■ Querspalte: Blühe, deutscher Kanzler
Alfred Franz Maria Biolek hat es geschafft. Eben noch formte er mit längst herausgewunkenen Gestalten wie Maria und Margot Hellwig spröde Spinatknödel an Palatschinken, macht er sich nun mit den wahrhaft Mächtigen gemein: Der Bundeskanzler höchstselbst betritt heute die Bühne von „Boulevard Bio“. Welch Ereignis, ja, was für eine Sensation! Zwar besuchte Kohl schon zweimal Hans Meiser, aber das war nicht live, zählt also nicht wirklich.
„Ich erwarte ein offenes, spritziges Gespräch“, freut sich bereits seit Wochen der Kammersänger, ARD-Moderator und Gong-Leser Günter Wewel, der entweder noch nie eine Sendung mit Bio gesehen hat oder aber mit „spritzig“ tatsächlich den Speichel meint, der bei Biolek in ähnlichen Strömen wie das Mineralwasser fließt.
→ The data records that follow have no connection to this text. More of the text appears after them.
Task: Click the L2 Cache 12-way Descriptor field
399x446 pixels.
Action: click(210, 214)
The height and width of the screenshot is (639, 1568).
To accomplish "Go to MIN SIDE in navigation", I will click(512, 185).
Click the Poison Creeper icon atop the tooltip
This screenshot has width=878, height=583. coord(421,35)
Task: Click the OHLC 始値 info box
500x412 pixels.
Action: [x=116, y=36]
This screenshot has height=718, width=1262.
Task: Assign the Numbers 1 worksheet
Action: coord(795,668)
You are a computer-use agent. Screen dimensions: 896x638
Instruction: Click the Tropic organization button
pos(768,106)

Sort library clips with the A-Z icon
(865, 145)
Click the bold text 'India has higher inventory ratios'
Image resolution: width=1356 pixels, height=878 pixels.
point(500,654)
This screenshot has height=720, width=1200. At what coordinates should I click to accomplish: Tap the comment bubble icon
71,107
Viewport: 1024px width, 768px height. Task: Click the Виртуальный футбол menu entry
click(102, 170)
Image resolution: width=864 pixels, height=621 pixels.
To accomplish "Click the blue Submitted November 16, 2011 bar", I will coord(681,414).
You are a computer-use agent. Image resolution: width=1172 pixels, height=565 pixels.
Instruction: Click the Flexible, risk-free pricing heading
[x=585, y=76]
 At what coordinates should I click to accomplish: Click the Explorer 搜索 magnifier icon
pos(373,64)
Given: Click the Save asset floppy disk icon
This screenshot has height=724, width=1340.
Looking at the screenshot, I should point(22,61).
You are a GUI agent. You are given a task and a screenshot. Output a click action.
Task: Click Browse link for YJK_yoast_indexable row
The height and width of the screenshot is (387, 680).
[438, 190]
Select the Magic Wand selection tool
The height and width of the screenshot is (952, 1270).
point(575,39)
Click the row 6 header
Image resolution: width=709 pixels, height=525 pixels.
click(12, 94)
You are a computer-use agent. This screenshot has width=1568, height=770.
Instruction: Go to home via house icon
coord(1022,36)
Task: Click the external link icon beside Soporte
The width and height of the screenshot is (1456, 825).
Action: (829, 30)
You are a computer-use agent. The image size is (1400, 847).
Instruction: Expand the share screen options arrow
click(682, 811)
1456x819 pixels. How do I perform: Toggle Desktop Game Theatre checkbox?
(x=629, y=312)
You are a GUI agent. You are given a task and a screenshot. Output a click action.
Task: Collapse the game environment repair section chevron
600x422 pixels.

Denn, lieber Herr Wewel im „Kein schöner Land“, mal ganz ehrlich: Zu erwarten steht keine TV-Schonkost, sondern eine extra große Portion schwer verdaulichen Bio-Schleims, wie sie der Kölner Westenfetischist selbst weniger prominenten Gästen rituell zu verabreichen pflegt.
Das möge nicht als Beleidigung mißverstanden werden, denn Bio sieht das selbst genauso: „Eigentlich ist mein Ziel, daß jeder gut aussieht, ob das ein contergangeschädigter, unbekannter Mann von der Straße oder ein Kanzler ist“, sagt der Chefkoch vom WDR, auch wenn dieser Vergleich dem Kanzler kaum schmecken dürfte.
Doch Bio entschärft sogleich: Der deutsche Kanzler soll blühen, läßt er uns wissen, und dafür reicht es nicht, wenn ihn ein paar kurzgeschorene Wasserträger gießen. Da braucht es mehr – mindestens nämlich die komplette Stunde, damit der Kohl im Biotop gedeiht.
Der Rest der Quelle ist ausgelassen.